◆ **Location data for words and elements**

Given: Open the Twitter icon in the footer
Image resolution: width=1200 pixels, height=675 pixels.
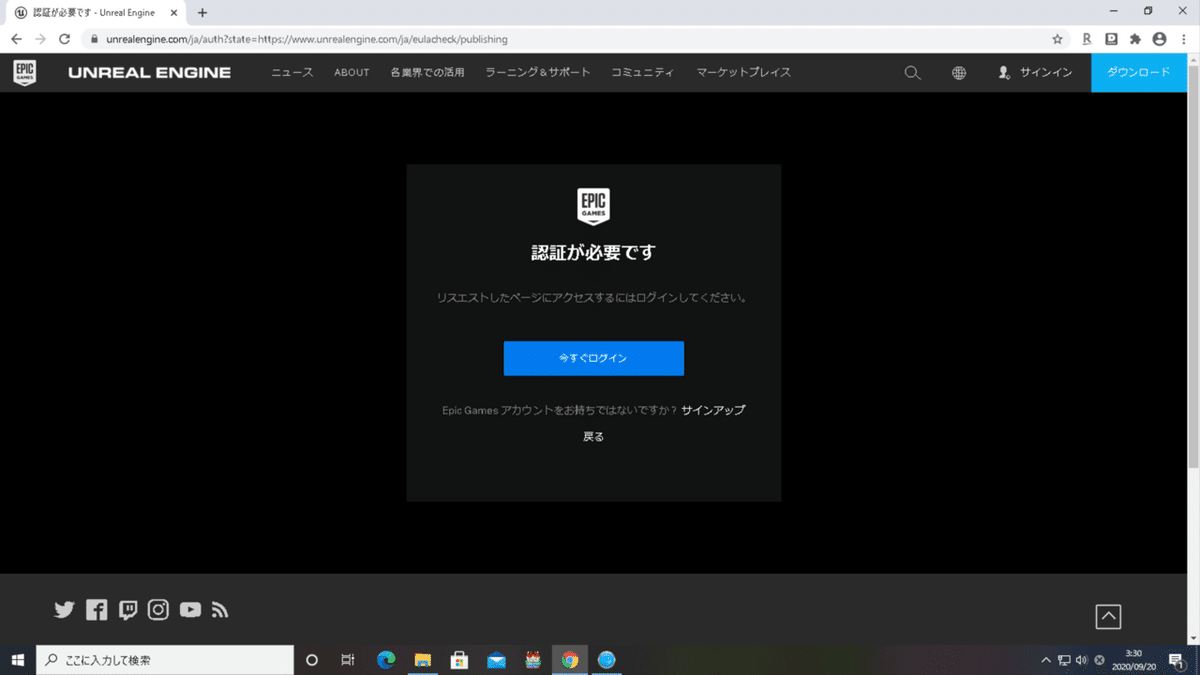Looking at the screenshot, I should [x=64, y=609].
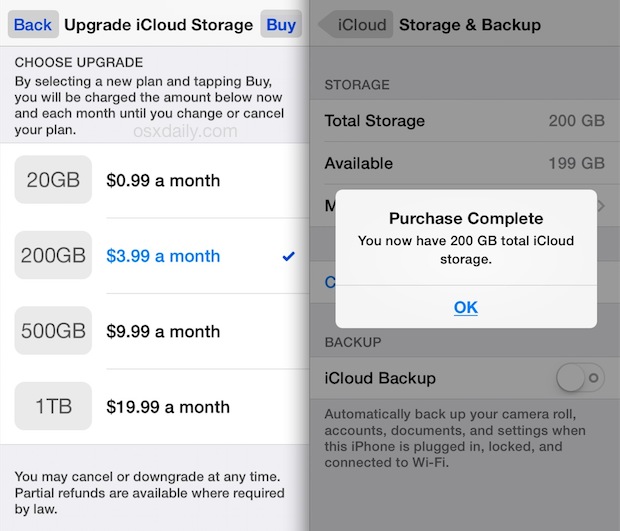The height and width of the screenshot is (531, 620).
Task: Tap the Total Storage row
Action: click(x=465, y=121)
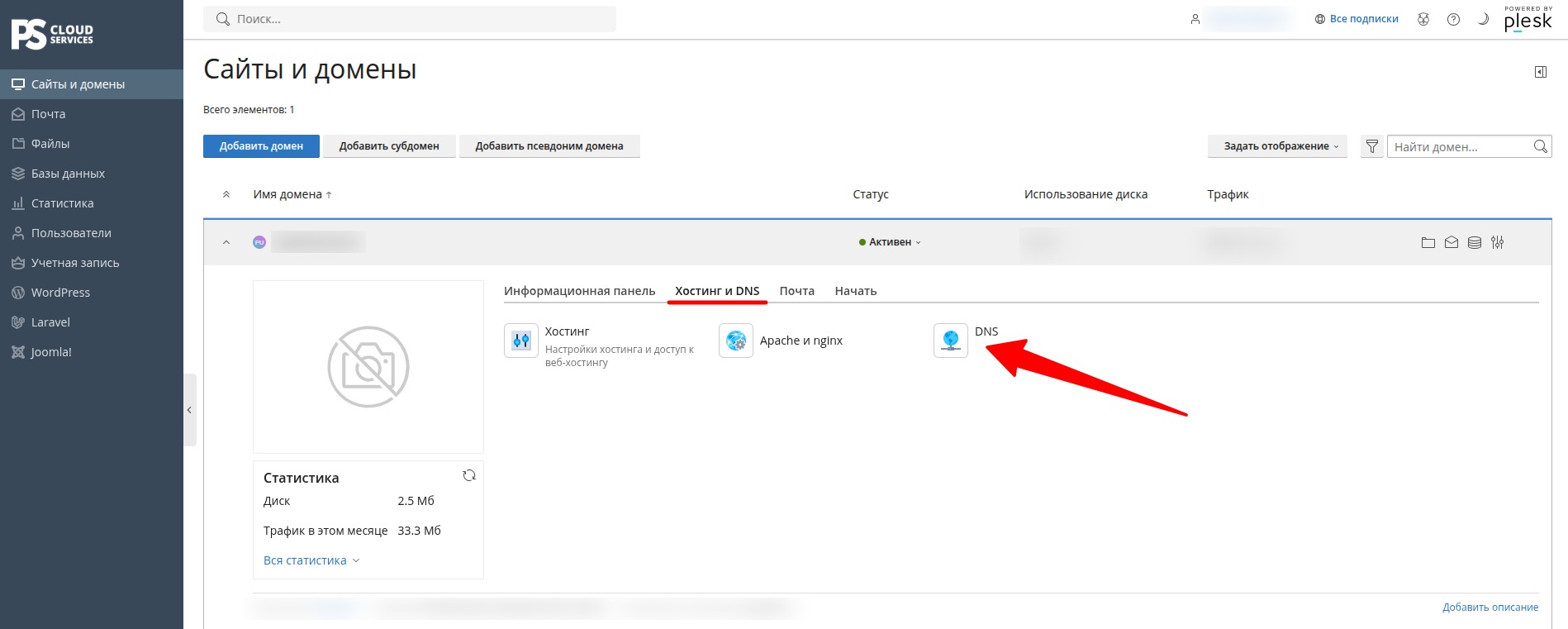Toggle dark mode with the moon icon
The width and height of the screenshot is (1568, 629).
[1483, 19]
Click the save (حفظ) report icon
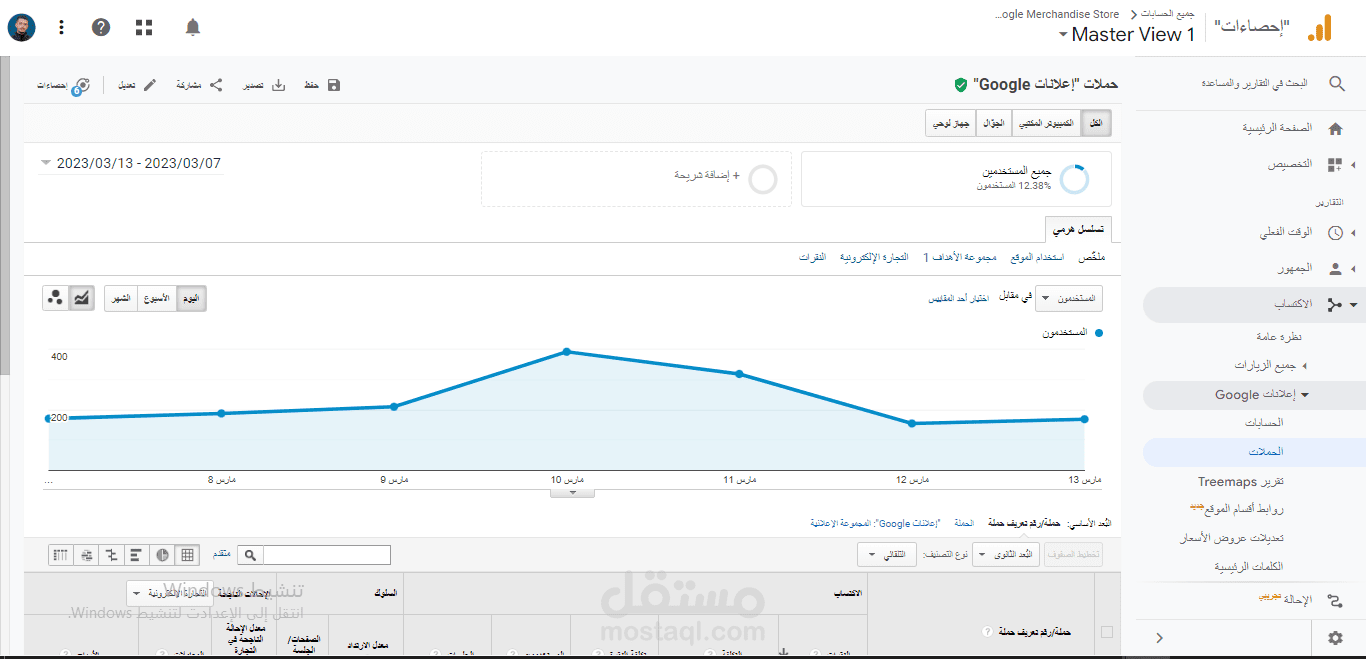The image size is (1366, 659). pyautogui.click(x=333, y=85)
* * *
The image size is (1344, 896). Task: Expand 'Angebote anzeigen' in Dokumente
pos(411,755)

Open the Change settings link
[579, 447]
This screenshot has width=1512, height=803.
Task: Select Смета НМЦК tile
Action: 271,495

◆ **Instructions for the task**
Render everything in the listing from the line containing "Given: Open the Twitter icon in the footer" down to the line containing "The image size is (1366, 659)." as a numbered list, skipping any blank lines and leaving the pictures out.

◆ **Result of the task**
1. Given: Open the Twitter icon in the footer
2. Image resolution: width=1200 pixels, height=675 pixels.
3. Looking at the screenshot, I should [x=64, y=609].
4. The height and width of the screenshot is (531, 620).
5. Task: Tap the Total Storage row
6. Action: click(x=465, y=121)
7. Toggle dark mode with the moon icon
8. The width and height of the screenshot is (1568, 629).
9. [1483, 19]
10. Click the save (حفظ) report icon
11. The image size is (1366, 659). pyautogui.click(x=333, y=85)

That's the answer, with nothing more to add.